But the current template for protest — to show up in full riot gear on day one — goes back to the 1999 WTO protests in Seattle. Initial reports suggested the protesters were violent and out of control from the start, and that the city was woefully unprepared. In truth, while the protesters did engage in civil disobedience, they were overwhelmingly nonviolent. There was some property damage, but even the vandals, looters, and anarchists never turned violent. There were no fatalities, and fewer than 100 injuries. The most serious injury was broken arm.
If anything, the city may have been over-prepared. The cops had been given hundreds of hours of training, and may have gone into the event with the mindset that violence was inevitable. A Seattle City Council investigation later found that the police who handled the event were panic-stricken from the start, and had been put on edge by exaggerated crowd estimates and unfounded rumors, such as that protesters were throwing Molotov cocktails. (This wasn’t true.) In 2004 the city of Seattle paid out a financial settlement with 157 protesters who had been illegally arrested. In 2007 a federal jury found that the city had violated the Fourth Amendment rights of 170 more.
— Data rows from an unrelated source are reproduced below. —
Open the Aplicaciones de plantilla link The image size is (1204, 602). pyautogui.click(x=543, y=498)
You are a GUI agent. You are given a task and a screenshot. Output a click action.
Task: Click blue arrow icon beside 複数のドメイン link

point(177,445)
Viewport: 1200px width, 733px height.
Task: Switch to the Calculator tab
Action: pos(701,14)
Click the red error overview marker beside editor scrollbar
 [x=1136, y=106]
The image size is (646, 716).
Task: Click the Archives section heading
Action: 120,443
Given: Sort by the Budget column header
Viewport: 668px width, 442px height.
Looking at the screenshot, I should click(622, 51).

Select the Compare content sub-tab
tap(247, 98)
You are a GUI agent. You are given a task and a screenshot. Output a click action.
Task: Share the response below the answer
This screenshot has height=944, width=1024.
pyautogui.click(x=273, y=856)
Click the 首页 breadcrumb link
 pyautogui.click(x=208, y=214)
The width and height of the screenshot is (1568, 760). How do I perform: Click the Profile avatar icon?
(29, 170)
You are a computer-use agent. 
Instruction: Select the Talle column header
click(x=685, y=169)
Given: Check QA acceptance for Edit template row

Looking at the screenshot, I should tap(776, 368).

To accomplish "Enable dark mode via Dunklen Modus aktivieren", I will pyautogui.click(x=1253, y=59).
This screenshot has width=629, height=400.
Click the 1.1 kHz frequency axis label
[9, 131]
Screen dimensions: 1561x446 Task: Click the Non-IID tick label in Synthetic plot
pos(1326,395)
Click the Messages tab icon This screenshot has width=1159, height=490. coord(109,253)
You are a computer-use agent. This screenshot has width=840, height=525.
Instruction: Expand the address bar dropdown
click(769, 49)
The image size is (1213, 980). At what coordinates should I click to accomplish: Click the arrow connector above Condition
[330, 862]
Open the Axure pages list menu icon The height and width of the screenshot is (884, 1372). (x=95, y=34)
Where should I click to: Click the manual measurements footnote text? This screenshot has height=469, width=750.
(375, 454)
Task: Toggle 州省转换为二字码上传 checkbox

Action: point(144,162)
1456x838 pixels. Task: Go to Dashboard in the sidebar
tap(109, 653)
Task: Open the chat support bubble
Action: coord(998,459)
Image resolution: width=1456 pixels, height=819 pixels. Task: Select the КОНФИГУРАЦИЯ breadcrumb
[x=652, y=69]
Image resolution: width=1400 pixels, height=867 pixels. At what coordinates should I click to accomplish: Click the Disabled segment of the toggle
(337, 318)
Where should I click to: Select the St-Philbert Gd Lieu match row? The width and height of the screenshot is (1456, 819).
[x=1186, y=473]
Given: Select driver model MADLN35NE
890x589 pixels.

For my book, I also interviewed Norm Stamper, Seattle’s police chief during the WTO protests. Stamper now calls the crackdown one of the worst mistakes of his career. “We gassed fellow Americans engaging in civil disobedience,” Stamper says. “We set a number of precedents, most of them bad. And police departments across the country learned all the wrong lessons from us. That’s disheartening. So disheartening. I mean, you look at what happened to those Occupy protesters at UC Davis, where the cop just pepper sprays them down like he’s watering a bed of flowers, and I think that we played a part in making that sort of thing so common—so easy to do now. It’s beyond cringe- worthy. I wish to hell my career had ended on a happier note.”